[quote=FlyerInHi]CAR, I belong to a union and I know how contracts work.
Focus on the problem to be solved and stop bringing unrelated issues into the picture.
If a municipality in CA has financial problems, how does that warrant a state wide repeal of prop 13? That municipality has to manage its own affairs. It cannot control what voters in the whole state would do with regard to prop 13.
Crying foul about financial greed and parasites makes you sound unhinged.
I’m not blaming public employees nor am i scapegoating them. I’m saying that local governments need to mange their finances with the recources they currently have.
No, we are not subsidizing anyone’s profits by not taxing them. We just choose not to tax them. Simple as that. You are the one who lacks financial knowledge.[/quote]
Actually, FlyerInHi, practically speaking, no CA elected offical has ever tried to touch the “sacred cow” that is Prop 13. Why?
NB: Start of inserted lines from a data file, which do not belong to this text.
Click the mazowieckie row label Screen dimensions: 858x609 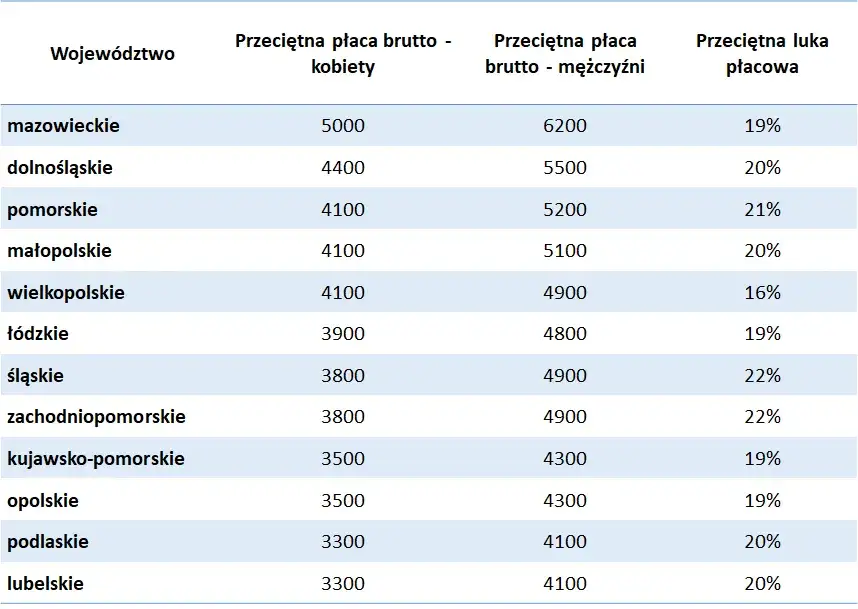point(63,125)
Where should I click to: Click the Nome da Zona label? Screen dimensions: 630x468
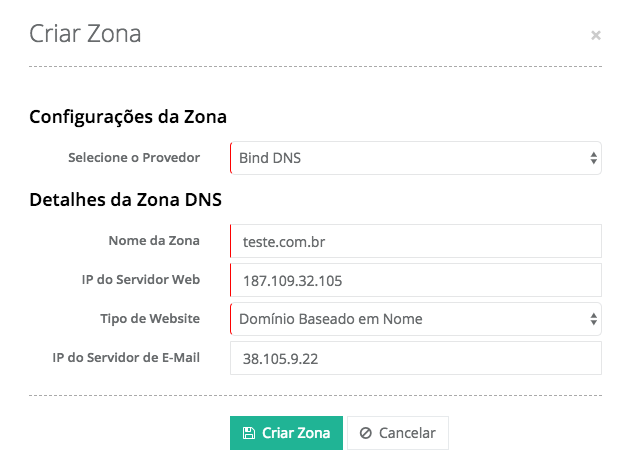[154, 240]
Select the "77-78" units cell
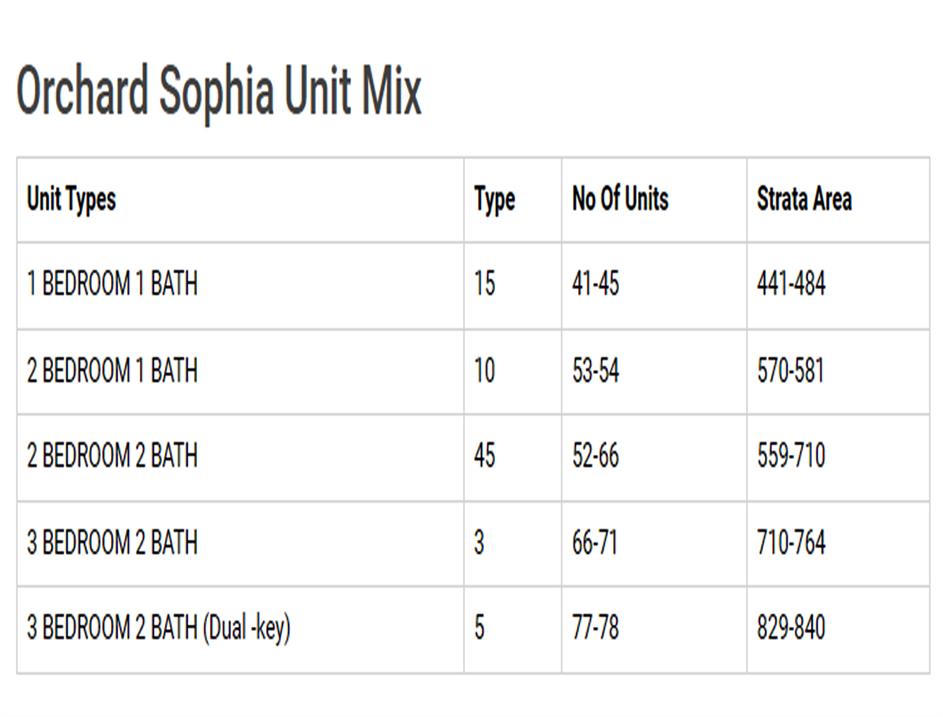Screen dimensions: 943x717 pyautogui.click(x=595, y=629)
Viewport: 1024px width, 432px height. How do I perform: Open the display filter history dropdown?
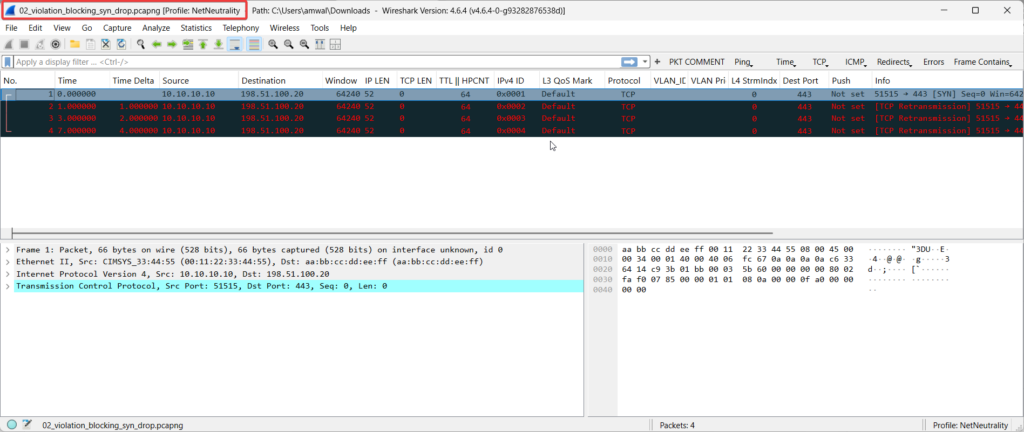click(x=646, y=62)
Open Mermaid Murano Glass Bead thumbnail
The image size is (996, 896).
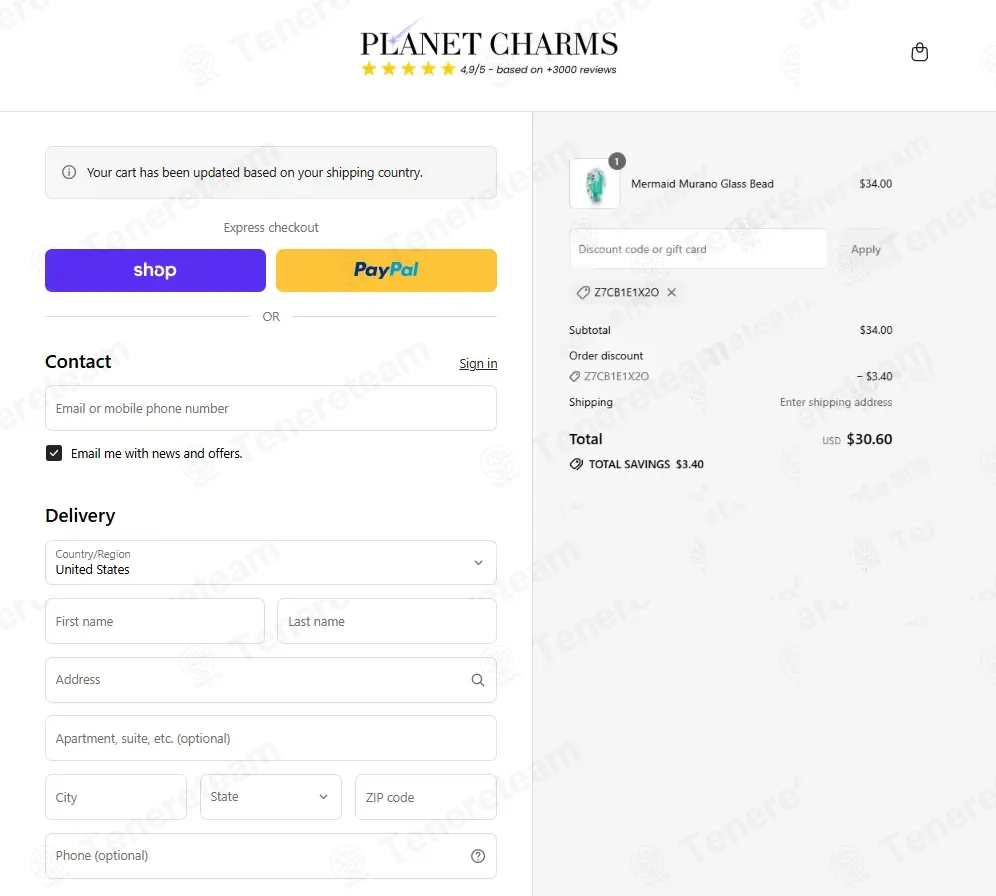pyautogui.click(x=595, y=184)
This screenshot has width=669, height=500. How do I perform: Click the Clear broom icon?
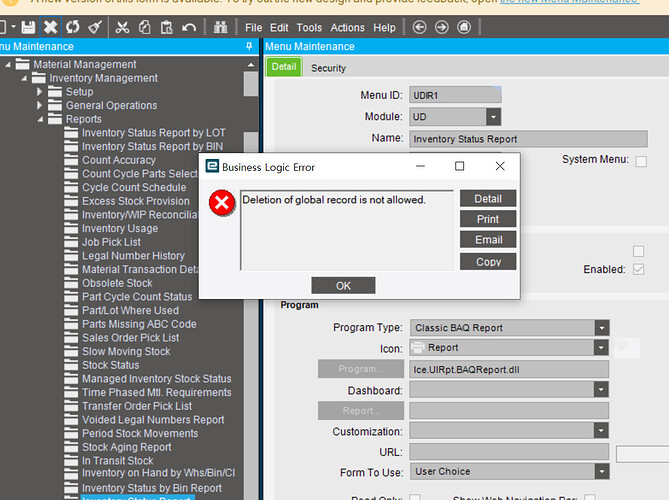[95, 27]
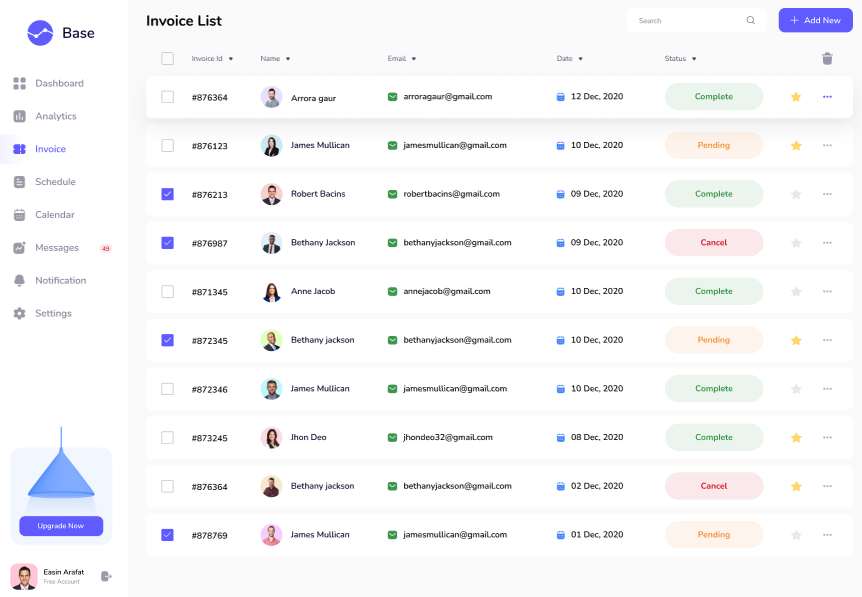Delete selected invoices via trash icon
The width and height of the screenshot is (862, 597).
827,58
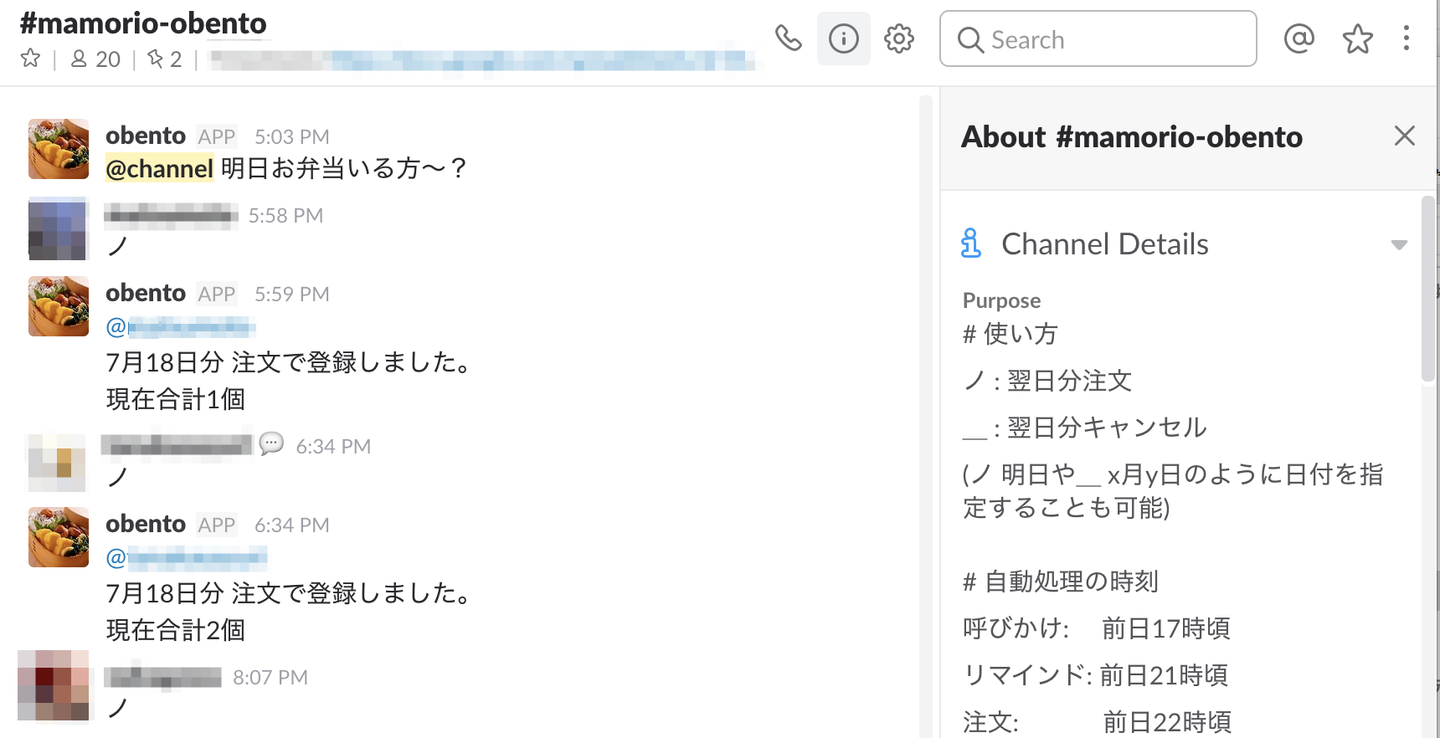Click the details panel scrollbar

click(x=1427, y=290)
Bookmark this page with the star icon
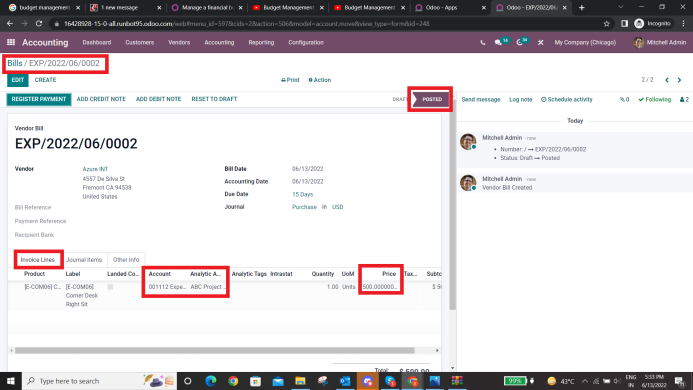The width and height of the screenshot is (693, 390). point(606,23)
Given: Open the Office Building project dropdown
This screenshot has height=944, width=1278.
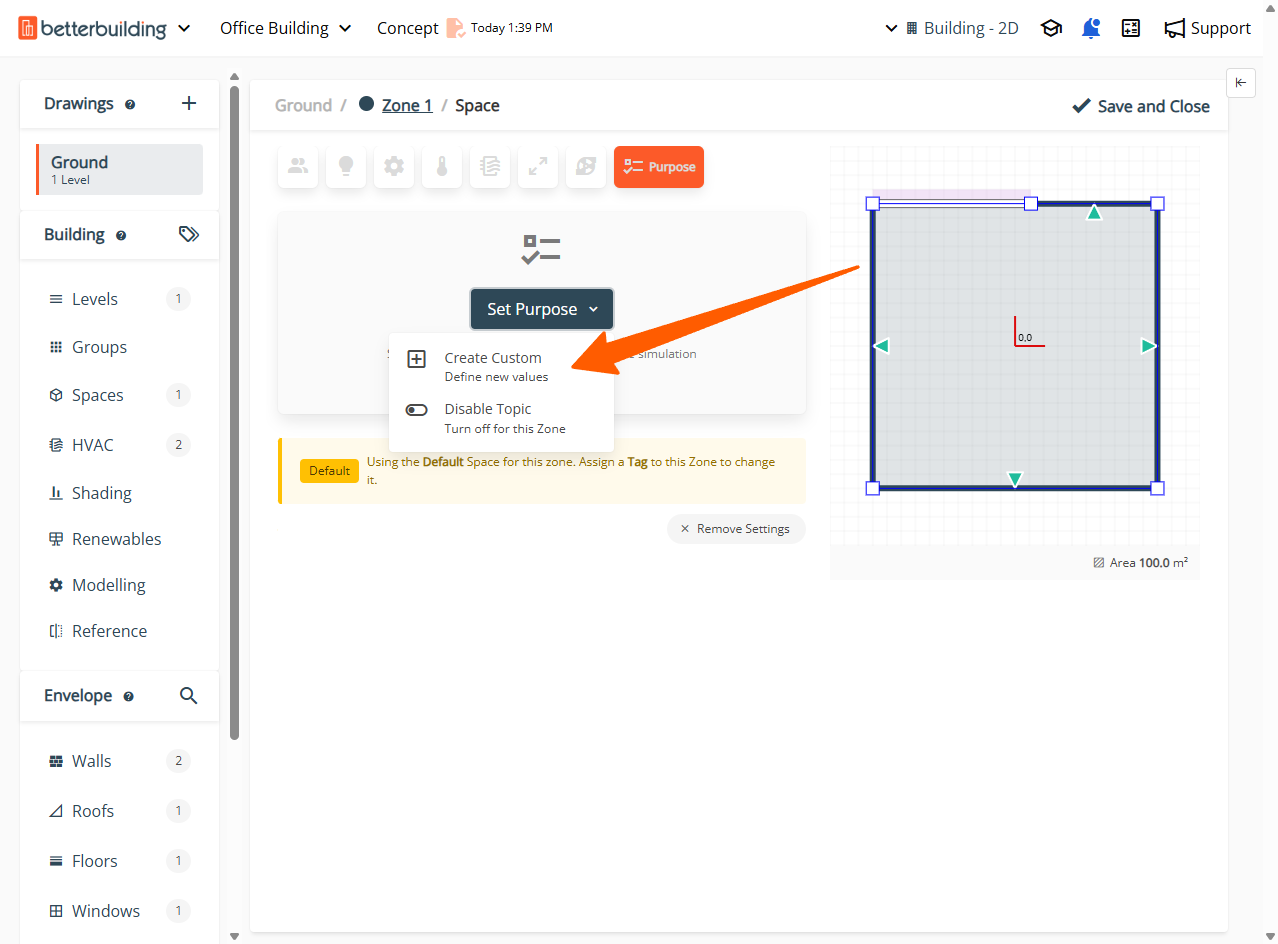Looking at the screenshot, I should [286, 28].
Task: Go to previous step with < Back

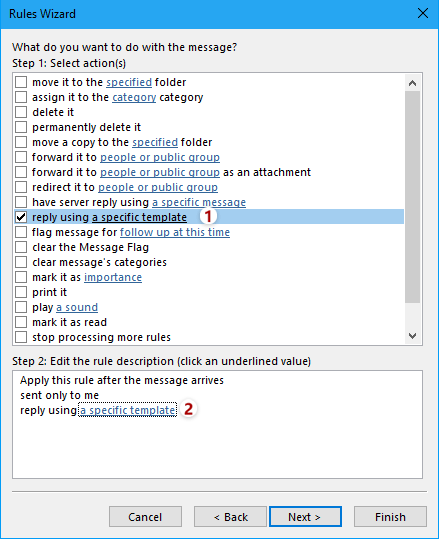Action: (230, 516)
Because THERE ARE SO MANY CA VOTERS BENEFITTING FROM IT, that it would be folly to try to bring forth a ballot initiative to either piecemeal-gut it or to repeal it in its entirety.
Since the damage is already long past “done” with the first initiative, CA residents can only hope that counties and municipalities can now deliver a level of service that they can accept with the limited resources available to them. There’s no turning back the clock. Things are as they are and there’s not a damn thing anyone can do about it.
WHY? Because voter-beneficiaries of Prop 13 outnumber or nearly outnumber the voters who would vote for its (entire or piecemeal) repeal. Aside from the required 66.67% vote necessary to pass or repeal a CA initiative, ask yourselves how this phenomenon came to pass and y’all wiil have your answer.